▶ **EXERCISE INSTRUCTIONS**
Look for the string "Task" in the listing below and copy every line in which it appears.

(Beginning of EXERCISE MATERIAL)

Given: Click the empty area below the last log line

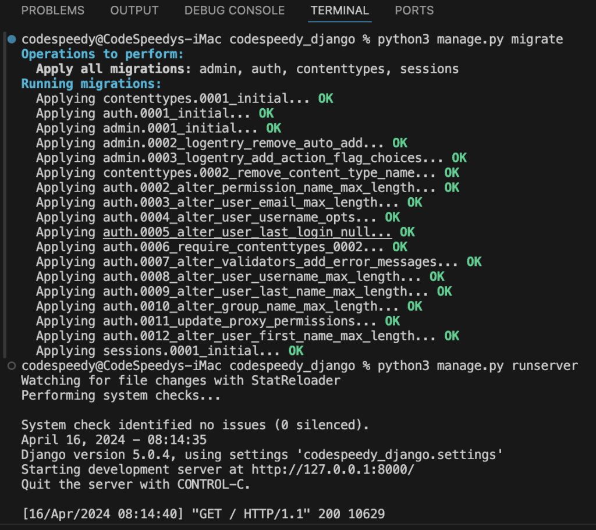Looking at the screenshot, I should (291, 527).
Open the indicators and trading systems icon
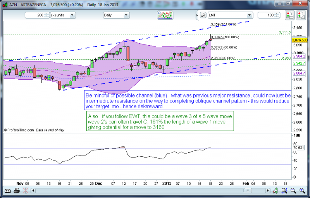 pos(165,15)
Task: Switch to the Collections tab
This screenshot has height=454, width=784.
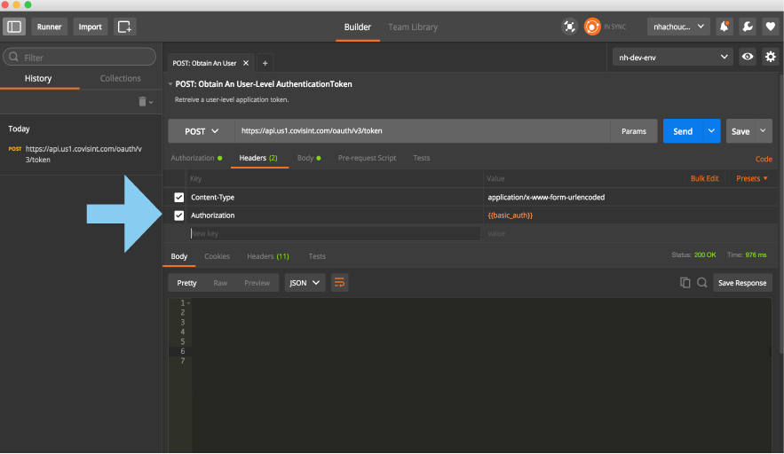Action: (x=120, y=78)
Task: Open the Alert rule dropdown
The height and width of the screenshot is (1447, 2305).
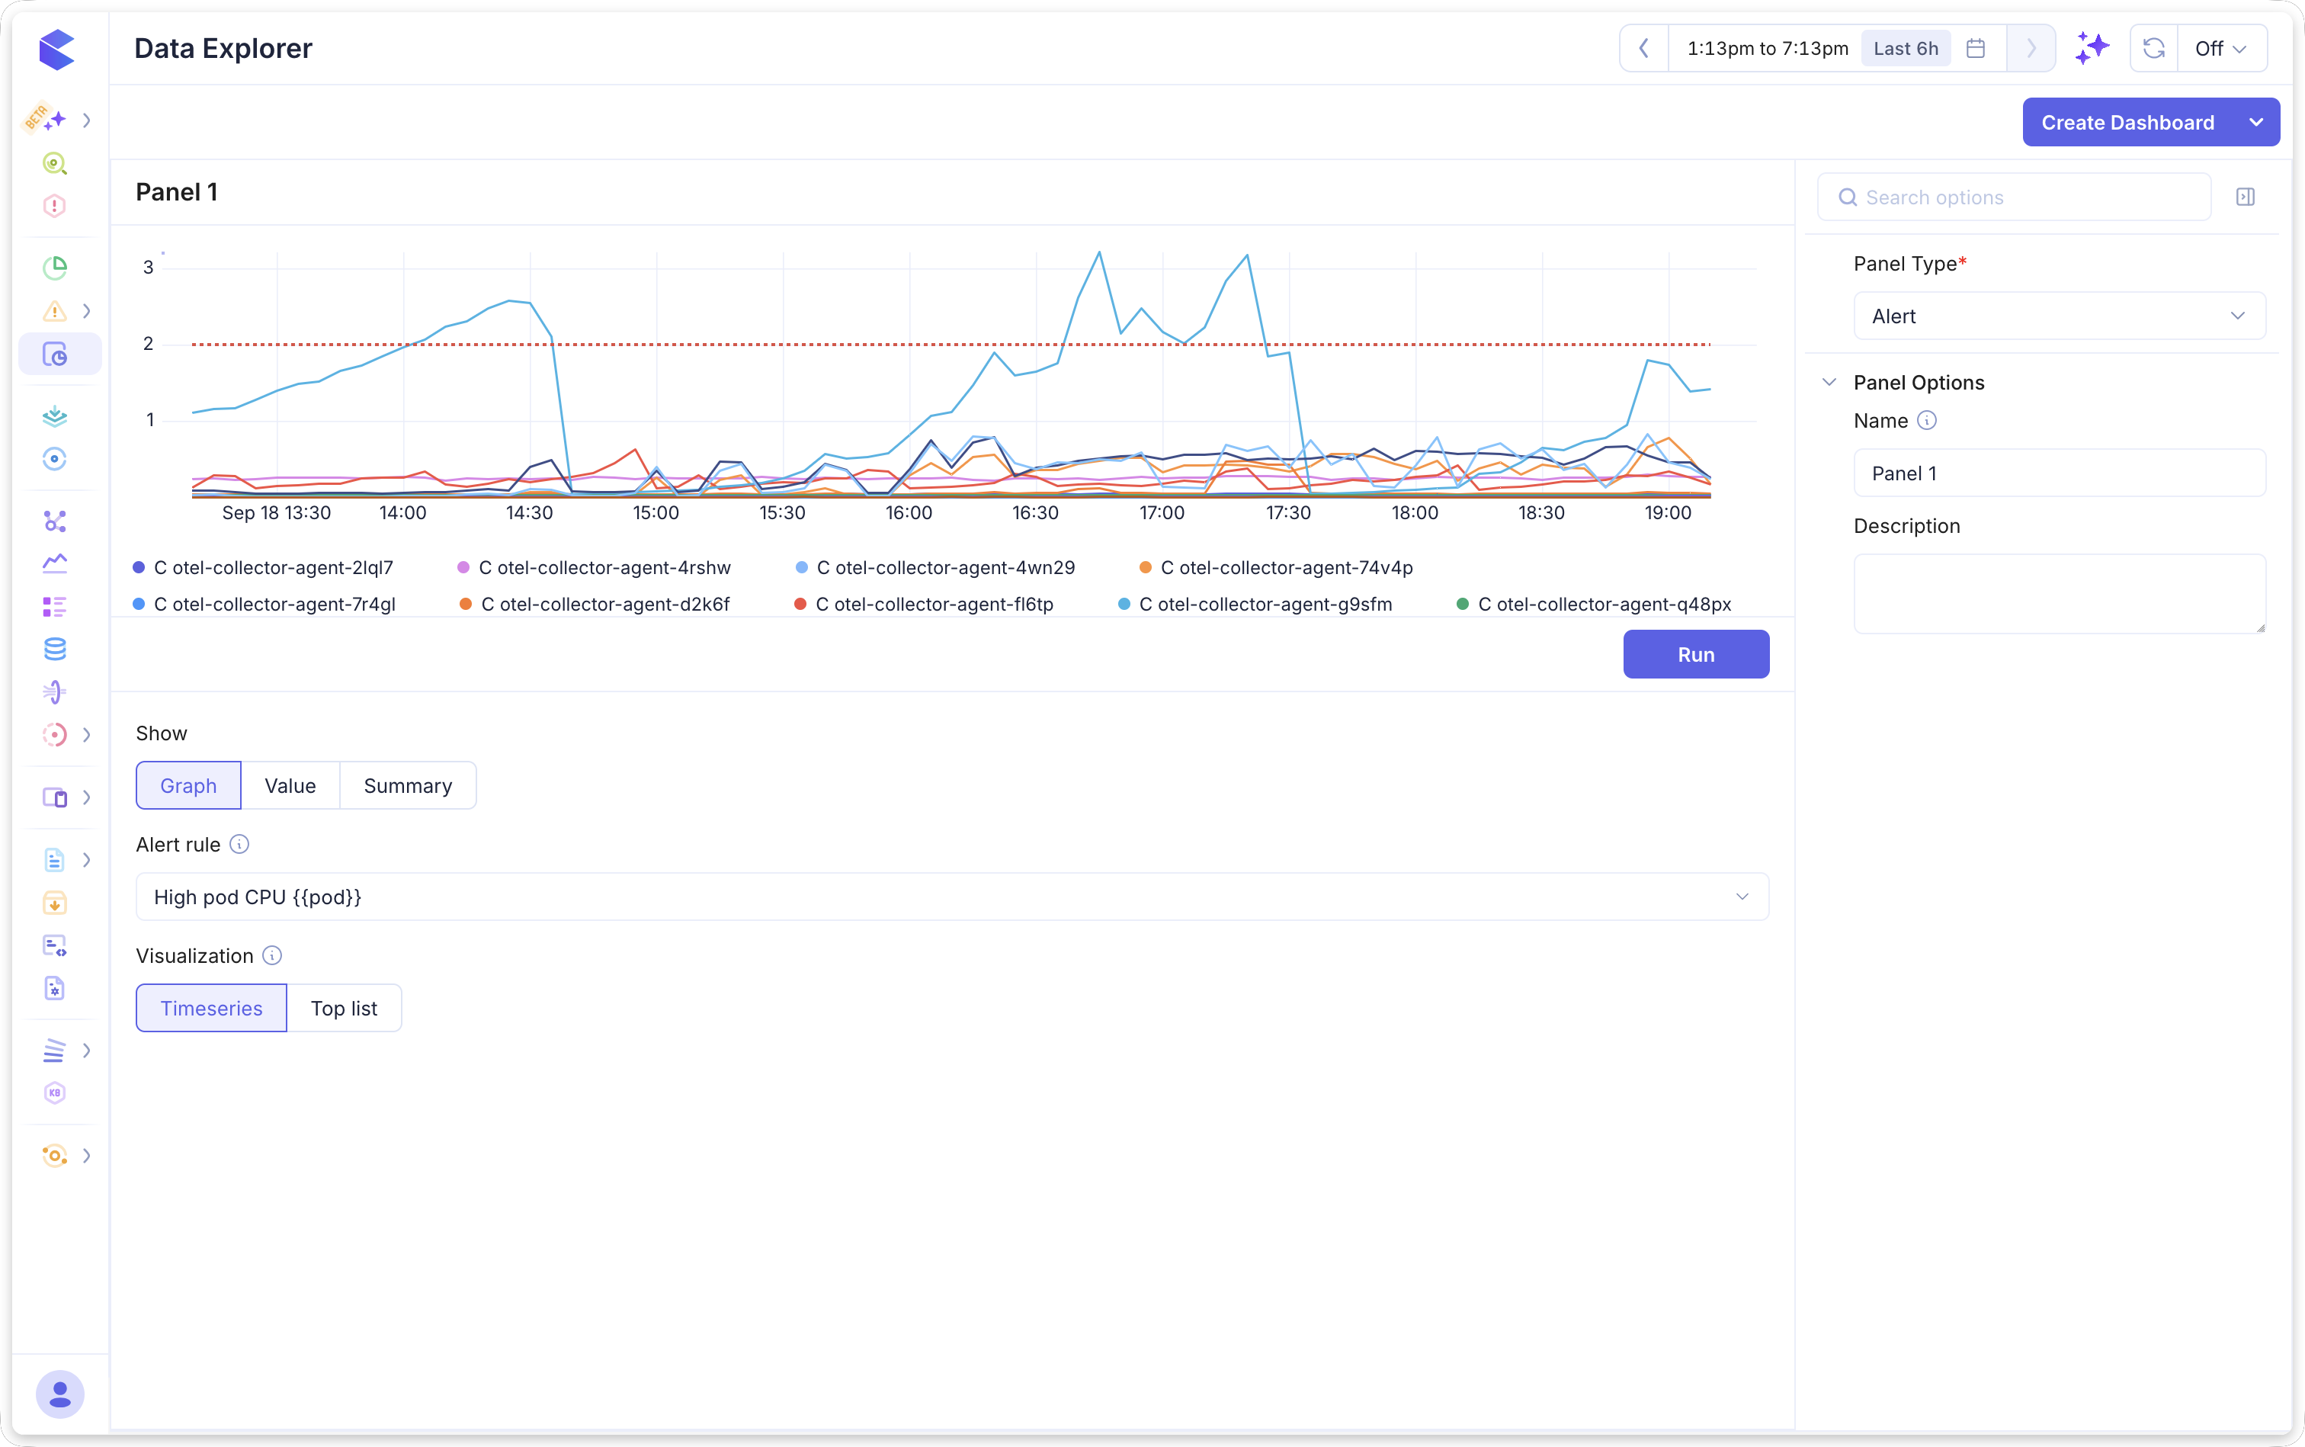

(End of EXERCISE MATERIAL)

▶ **SOLUTION FOR THIS PROBLEM**
Task: Switch to the Collections tab
Task: Open the Alert rule dropdown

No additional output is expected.